» Task description:
Scan the entries below and give the number of lines containing "width", with no accompanying words.

Stored items from a collection
-- Opening Marker --
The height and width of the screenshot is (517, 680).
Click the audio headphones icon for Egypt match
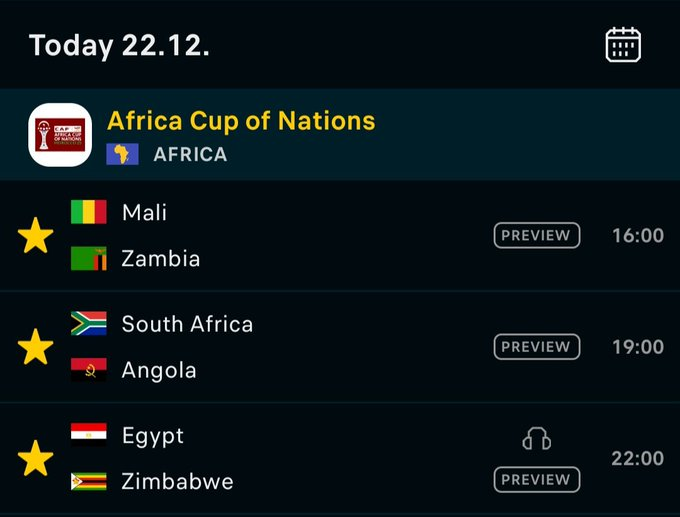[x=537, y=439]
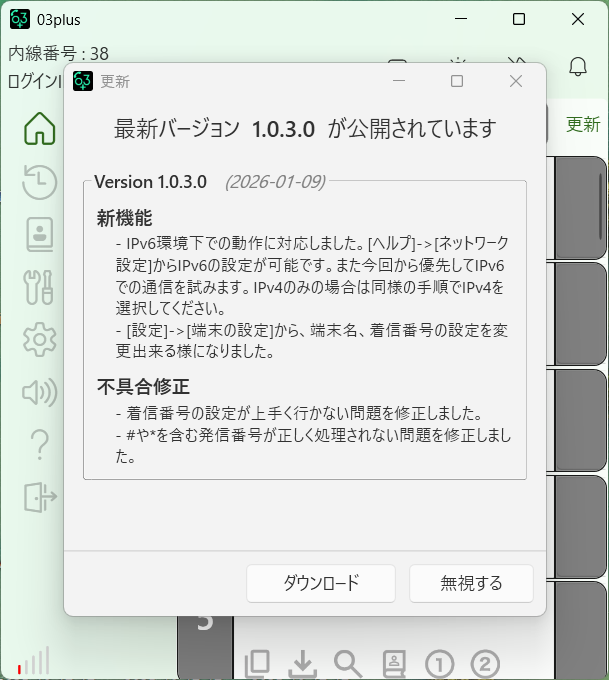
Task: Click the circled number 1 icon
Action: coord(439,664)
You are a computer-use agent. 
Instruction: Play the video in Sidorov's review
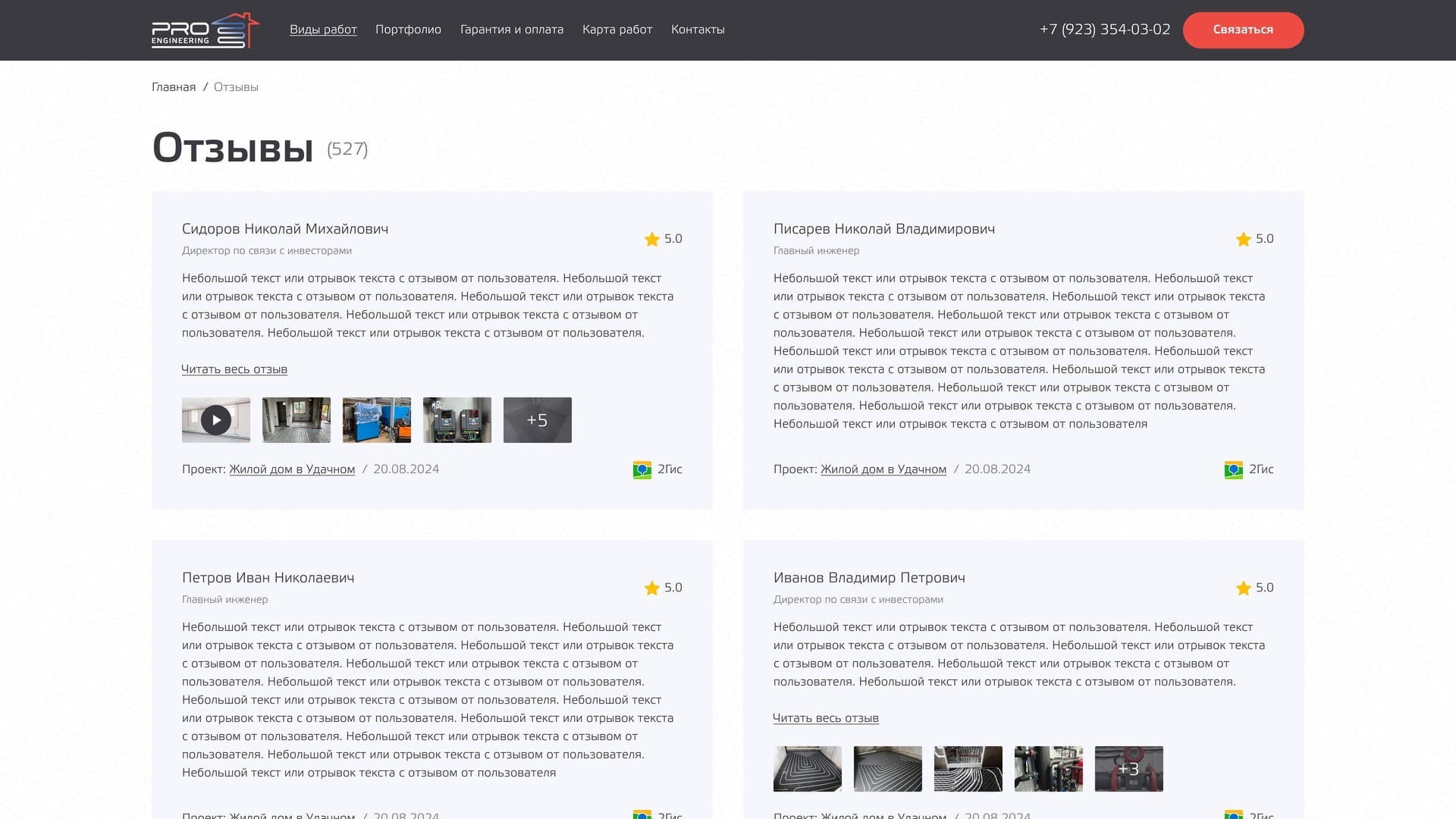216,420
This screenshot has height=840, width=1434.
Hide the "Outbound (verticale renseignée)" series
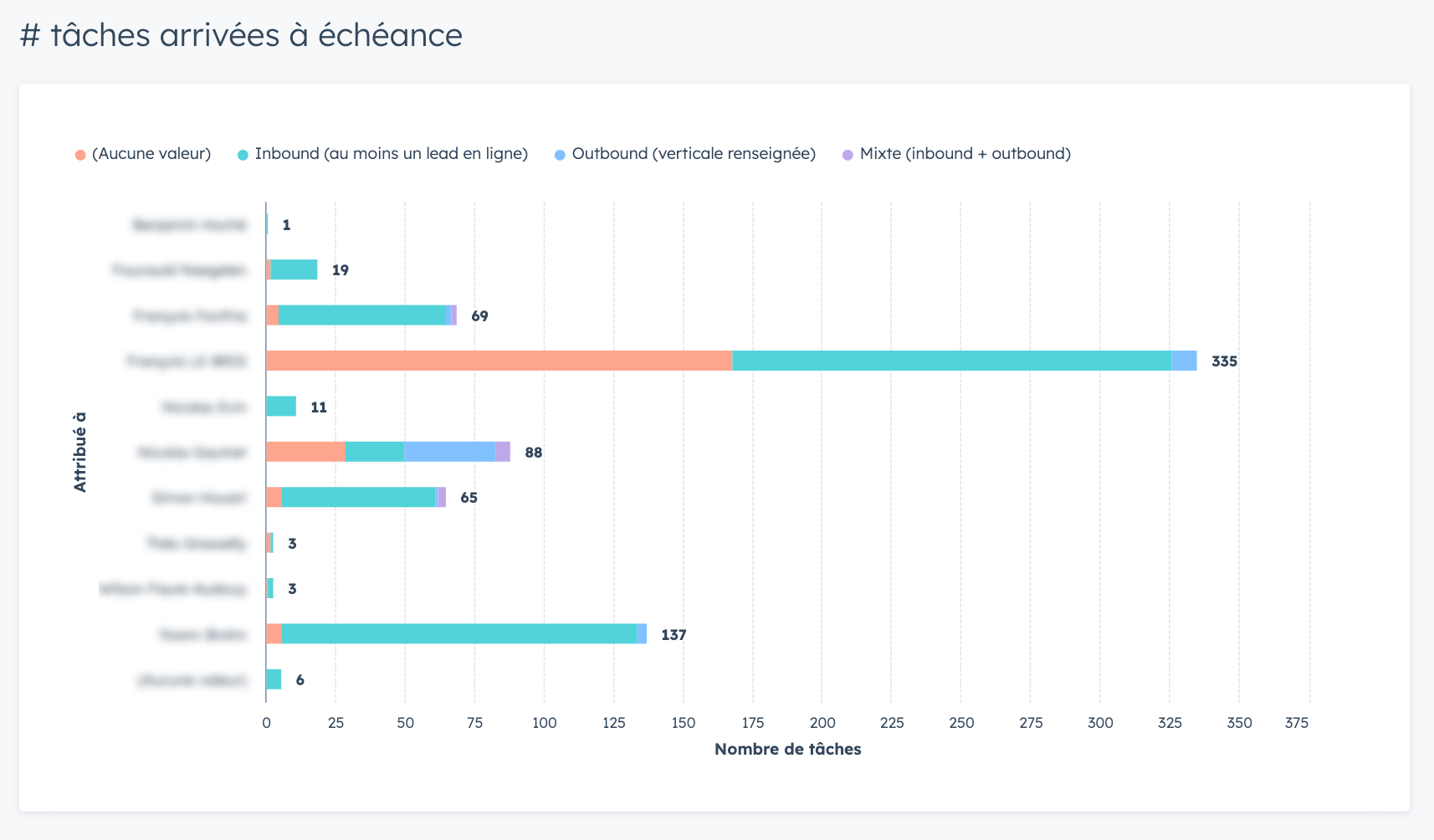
-- Closing Marker --
» Exercise response:
2